Data to use:
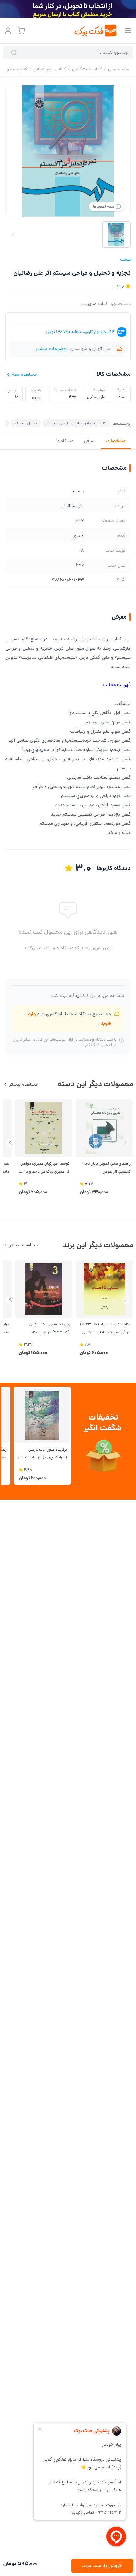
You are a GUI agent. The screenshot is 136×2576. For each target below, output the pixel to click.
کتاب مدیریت (94, 303)
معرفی (89, 441)
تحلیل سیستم (25, 423)
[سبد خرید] (21, 31)
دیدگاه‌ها (64, 441)
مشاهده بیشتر (23, 1084)
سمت (125, 259)
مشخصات (115, 441)
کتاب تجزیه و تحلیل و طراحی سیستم (76, 423)
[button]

Task description: One line above contains "معرفی (89, 441)". Output that line and each one after it, word for word, and nothing else.

Solution to the exercise:
معرفی (89, 441)
تحلیل سیستم (25, 423)
[سبد خرید] (21, 31)
دیدگاه‌ها (64, 441)
مشاهده بیشتر (23, 1084)
سمت (125, 259)
مشخصات (115, 441)
کتاب تجزیه و تحلیل و طراحی سیستم (76, 423)
[button]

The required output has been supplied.